Morphodynamics and facies architecture of tidal inlets and tidal deltas

Abstract

Tidal inlets are highly dynamic systems marking positions along barrier coasts where dominant wave and longshore sand transport processes are juxtaposed with a tide-dominated regime in which onshore-offshore sand movement is manifested in the formation of flood- and ebb- tidal deltas. The morphodynamics of tidal inlets and distribution of their associated sand shoals are governed by the tidal prism, wave versus tidal energy, and the regional geological framework. Sand that is delivered to the inlet channel via longshore transport can be sequestered in the backbarrier, moved onto the ebb-tidal delta, or can bypass the inlet. Such bypassing is accomplished through wave and tidal processes and ultimately results in the landward migration and welding of large sand bar complexes to the downdrift shoreline.
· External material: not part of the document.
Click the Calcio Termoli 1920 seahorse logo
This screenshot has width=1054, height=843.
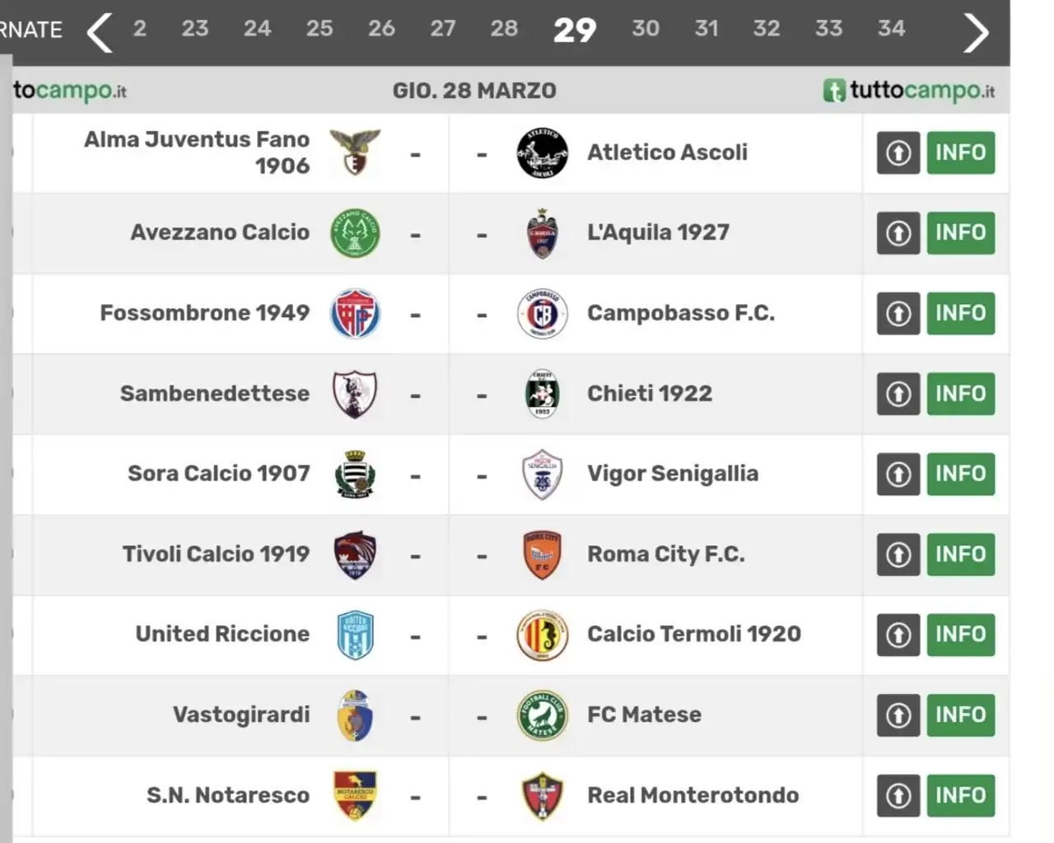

Tidal inlet-fill deposits typically exhibit a sharp basal contact with underlying units and consist of a fining-upward sequence in contrast to the generally coarsening-upward barrier lithosome. The preservation potential of inlet and associated tidal-delta deposits is high in regressive sequences, but relatively poor in transgressive systems due to the shallow nature of inlet-fill deposits compared to the base of the erosional wave- or tidal- ravinement surfaces. Exceptions occur in paleotidal inlet regions having large bay tidal prisms and deep inlet channels. Although tidal-inlet deposits have been reported in the rock record and may serve as important petroleum reservoirs, to date they are not readily recognized. High-resolution geophysical and sedimentological research of both active and relict inlets is providing a wealth of information necessary to improve the inlet facies models for ancient sedimentary sequences.